Rejected School Board president Gabriela Lopez and rejected board member Alison Collins will come to NYC during the run of the play and will attend performances.
Playwright Reed asserts that backers of the Recall used minority faces to front the effort while remaining in the background. In his play, a character named Shashi Parmar, a hi-tech engineer and president of Citizens for Excellence in Education is such a face. His role as a Recall leader is threatened when the downing of a US spy plane over Indian airspace is coupled with growing tensions between the USA and a nationalist Indian leader commonly known as Siraj ud-Daulah. As a result, anti-Indian sentiment rises on the West Coast and Indian Americans must hide or leave the country. A new Underground Railroad is established to convey Indian Americans to Canada, from whence they can get passage to rejoin family and friends in India.
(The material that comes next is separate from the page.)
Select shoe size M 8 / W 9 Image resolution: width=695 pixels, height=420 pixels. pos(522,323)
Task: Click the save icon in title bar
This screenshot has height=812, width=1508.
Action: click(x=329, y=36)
But to get on this Railroad you need a conductor–like those who guided slaves northward before the American Civil War. So Parmar finds himself in the hands–and in the house–of the play’s main character, a progressive Black columnist named Warren Chipp, who has lost his job because he supported the Lowell High School admissions lottery. Ironically, Parmar signed the petition that led to Chipp’s firing. Chipp admonishes Parmar, “The sons and daughters of immigrants don’t know (white) people the way (Black people) do. They’re in primary school when it comes to racism. We have a Ph.D.”
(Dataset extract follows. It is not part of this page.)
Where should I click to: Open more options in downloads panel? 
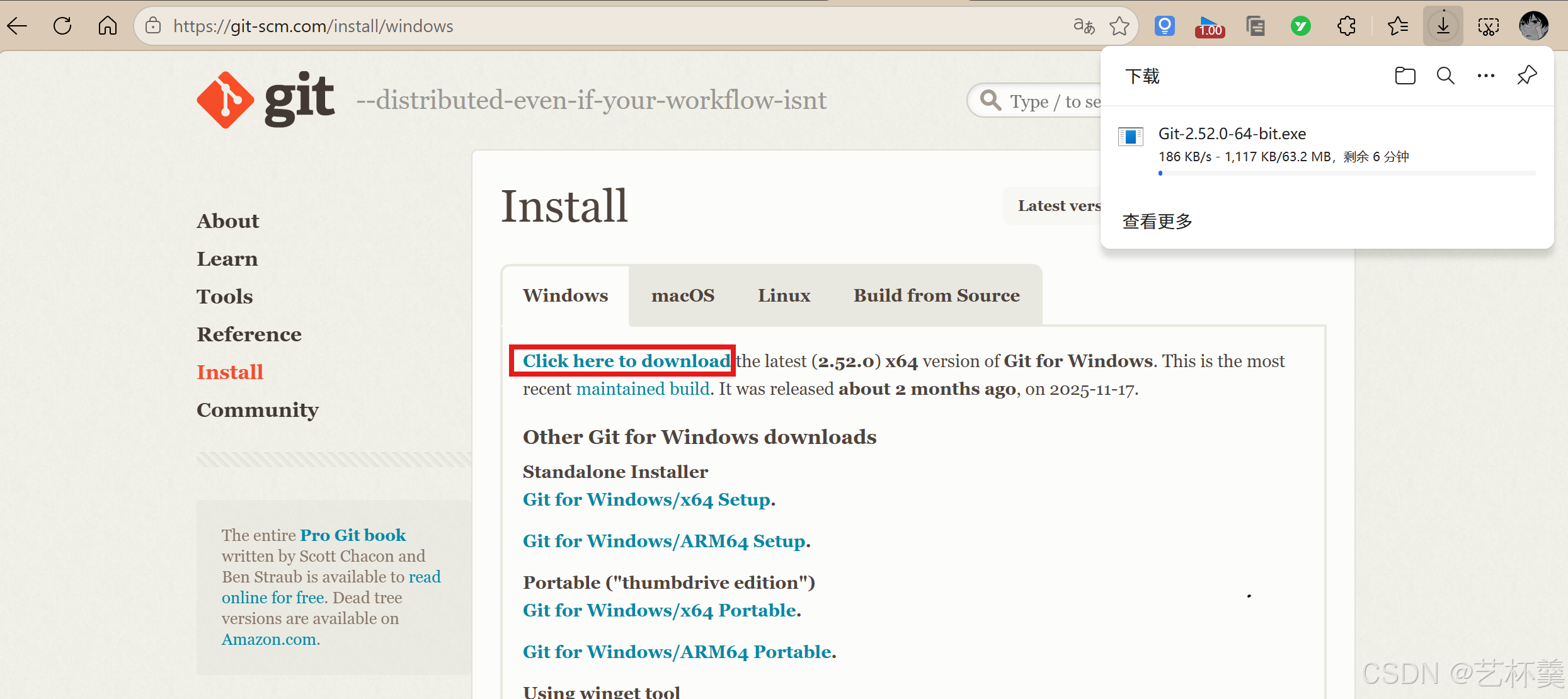1485,76
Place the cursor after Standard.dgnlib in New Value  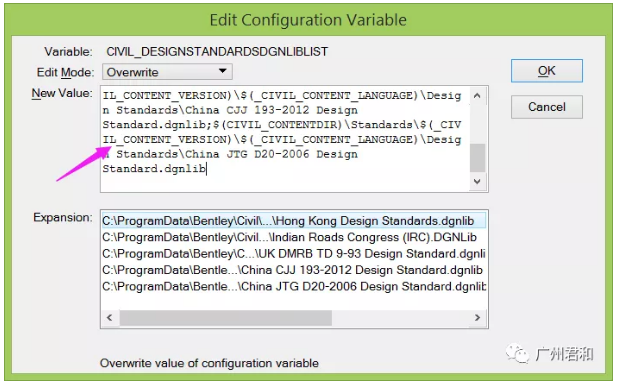coord(206,169)
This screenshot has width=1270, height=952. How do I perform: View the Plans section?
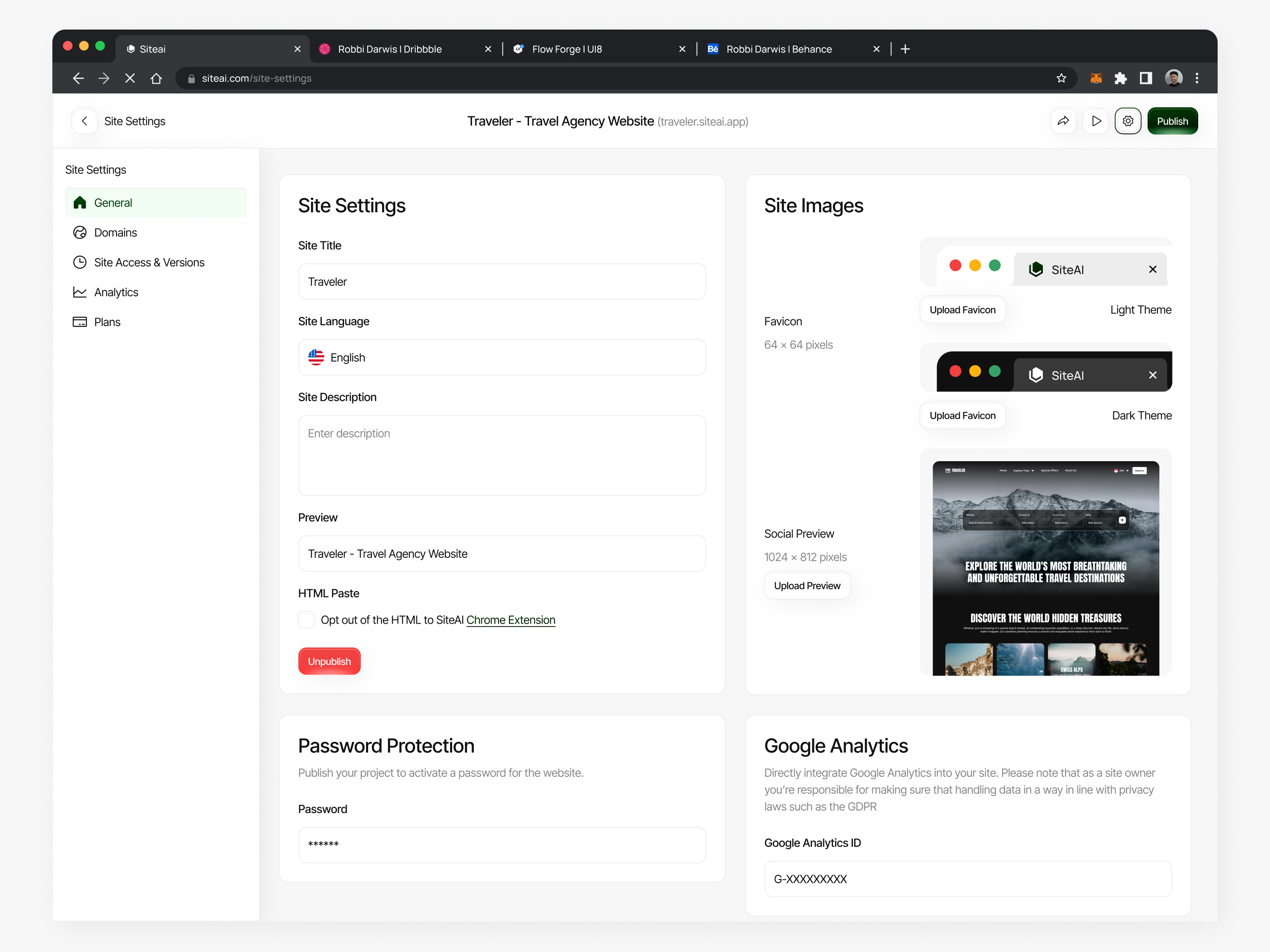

Nobody is spared in the play, neither white suppression nor Black backlash. Though press accounts presented the conflict as pitting Asian Americans against Blacks, Asian Americans agreed that the elite school in question was the scene of anti-Black and anti-Latino racism. The play protests the right’s “divide and conquer” tactics and skewers what Reed views as any minority’s shunning of its own culture to “go Anglo.”
Ishmael Reed made his TNC debut last season with “The Slave Who Loved Caviar,” a take-no-prisoners satire on the exploitation of Jean-Michel Basquiat by art world vampires. He is author of twelve novels, nine collections of essays, fifteen anthologies of criticism, and eleven plays of which this is the latest. The New Yorker has labeled him”America’s most fearless satirist” and his exposés often attract bitter criticism. A firestorm of comments, often ferocious, appeared in The New York Times and Broadway World in response to his “The Haunting of Lin-Manuel Miranda” (Nuyorican Poets Cafe, 2019), which deconstructed the Broadway play’s abolitionist portrayal of the founding father with incisive, impeccably-researched satire. Reed’s play portrayed a naive, defensive Miranda awakening to the sins of the Founding Fathers. Writing in The New York Times, Elizabeth Vincentelli characterized it as “classic activist theater” and “a cross between ‘A Christmas Carol’ and a trial at The Hague’s International Criminal Court.” Reed’s eighth play, “Life Among the Aryans” (Nuyorican Poets Cafe, 2018), envisioned a future when the downtrodden denizens of the Alt-Right realize they’d be better off if they were Black. His latest anthology, “Bigotry on Broadway,” co-edited with Carla Blank, was published last fall by Baraka Books. His best-known novel, “Mumbo Jumbo” (1972), was recently released in a 50th-anniversary edition with a new introduction by Reed. His newest poetry collection, “Why the Black Hole Sings the Blues: Poems 2007-2020,” was released from Dalkey Archive Press in November 2020. He is also a publisher, songwriter, cartoonist, public media commentator, lecturer, teacher, and founder of the Before Columbus Foundation and PEN Oakland, non-profit organizations run by writers for writers.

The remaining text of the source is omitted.